**WORK TO BE COMPLETED**
Each line in the entries below that holds the string "will" is to be listed.

┌────────

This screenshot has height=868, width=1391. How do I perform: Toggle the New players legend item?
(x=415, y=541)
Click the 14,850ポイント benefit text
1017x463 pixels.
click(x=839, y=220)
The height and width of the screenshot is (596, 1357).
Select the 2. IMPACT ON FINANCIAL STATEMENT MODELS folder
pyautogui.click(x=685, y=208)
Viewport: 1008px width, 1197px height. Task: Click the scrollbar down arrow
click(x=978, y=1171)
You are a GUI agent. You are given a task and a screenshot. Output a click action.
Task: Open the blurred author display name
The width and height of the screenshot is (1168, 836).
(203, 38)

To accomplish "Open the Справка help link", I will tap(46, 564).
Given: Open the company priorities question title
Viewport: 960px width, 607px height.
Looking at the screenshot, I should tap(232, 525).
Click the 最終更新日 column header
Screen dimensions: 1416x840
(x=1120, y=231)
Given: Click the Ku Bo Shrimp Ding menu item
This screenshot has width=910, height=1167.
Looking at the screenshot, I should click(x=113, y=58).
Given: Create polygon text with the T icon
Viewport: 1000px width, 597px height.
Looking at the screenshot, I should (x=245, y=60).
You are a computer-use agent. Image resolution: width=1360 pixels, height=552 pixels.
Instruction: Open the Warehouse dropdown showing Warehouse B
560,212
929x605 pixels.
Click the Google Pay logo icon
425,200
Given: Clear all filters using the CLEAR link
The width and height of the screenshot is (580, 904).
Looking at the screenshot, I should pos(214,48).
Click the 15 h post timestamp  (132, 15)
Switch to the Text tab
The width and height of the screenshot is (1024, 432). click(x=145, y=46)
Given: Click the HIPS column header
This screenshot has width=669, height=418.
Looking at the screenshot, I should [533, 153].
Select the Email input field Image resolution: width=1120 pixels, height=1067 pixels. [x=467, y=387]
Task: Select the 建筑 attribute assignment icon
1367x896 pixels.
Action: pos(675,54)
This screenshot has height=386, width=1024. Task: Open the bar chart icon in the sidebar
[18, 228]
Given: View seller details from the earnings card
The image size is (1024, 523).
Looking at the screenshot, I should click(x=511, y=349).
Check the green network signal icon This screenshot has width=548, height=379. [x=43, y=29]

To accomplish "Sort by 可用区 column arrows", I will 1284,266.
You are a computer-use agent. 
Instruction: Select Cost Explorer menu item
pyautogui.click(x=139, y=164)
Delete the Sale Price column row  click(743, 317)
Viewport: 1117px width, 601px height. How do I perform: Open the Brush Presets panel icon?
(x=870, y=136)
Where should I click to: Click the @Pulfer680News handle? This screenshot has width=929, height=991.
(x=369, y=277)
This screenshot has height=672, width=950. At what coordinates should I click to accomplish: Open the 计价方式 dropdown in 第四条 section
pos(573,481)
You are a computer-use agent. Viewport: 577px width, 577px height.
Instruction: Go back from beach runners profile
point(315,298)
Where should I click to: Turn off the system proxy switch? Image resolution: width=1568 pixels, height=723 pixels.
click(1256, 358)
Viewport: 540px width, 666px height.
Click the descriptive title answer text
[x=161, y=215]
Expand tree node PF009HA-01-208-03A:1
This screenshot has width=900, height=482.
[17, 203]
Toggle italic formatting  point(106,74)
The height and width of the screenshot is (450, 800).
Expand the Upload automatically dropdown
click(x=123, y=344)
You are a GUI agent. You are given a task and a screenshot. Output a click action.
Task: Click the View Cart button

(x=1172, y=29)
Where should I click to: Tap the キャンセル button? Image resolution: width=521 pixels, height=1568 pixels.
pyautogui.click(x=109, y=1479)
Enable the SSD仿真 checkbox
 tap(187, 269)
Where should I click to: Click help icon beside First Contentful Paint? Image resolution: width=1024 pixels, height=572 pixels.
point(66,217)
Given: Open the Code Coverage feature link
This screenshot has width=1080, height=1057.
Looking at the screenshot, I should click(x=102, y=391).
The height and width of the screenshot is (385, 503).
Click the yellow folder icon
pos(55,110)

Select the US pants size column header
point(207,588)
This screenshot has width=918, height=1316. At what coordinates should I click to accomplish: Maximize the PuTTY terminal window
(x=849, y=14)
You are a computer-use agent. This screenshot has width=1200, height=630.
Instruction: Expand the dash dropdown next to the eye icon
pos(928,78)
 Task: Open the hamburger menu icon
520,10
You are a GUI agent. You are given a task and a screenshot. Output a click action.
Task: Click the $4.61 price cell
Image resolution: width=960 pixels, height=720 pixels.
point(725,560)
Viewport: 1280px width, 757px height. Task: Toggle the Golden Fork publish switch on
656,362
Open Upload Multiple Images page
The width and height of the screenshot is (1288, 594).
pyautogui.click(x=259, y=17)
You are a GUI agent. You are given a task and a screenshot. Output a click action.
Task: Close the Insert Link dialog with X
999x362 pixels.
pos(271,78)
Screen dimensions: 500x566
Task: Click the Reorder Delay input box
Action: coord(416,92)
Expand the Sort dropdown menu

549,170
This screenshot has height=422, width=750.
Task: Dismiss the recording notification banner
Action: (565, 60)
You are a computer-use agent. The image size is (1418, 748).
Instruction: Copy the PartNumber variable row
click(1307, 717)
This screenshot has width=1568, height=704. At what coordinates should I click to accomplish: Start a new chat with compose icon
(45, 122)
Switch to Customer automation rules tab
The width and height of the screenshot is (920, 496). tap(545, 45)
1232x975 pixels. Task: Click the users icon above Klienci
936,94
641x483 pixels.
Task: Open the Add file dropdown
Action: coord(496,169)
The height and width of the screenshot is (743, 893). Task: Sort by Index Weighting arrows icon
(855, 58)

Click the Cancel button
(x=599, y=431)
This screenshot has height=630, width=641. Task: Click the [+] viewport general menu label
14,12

└────────

**OUTPUT FOR THIS TASK**
To accomplish "Open the Справка help link", I will tap(46, 564).
To accomplish "Sort by 可用区 column arrows", I will 1284,266.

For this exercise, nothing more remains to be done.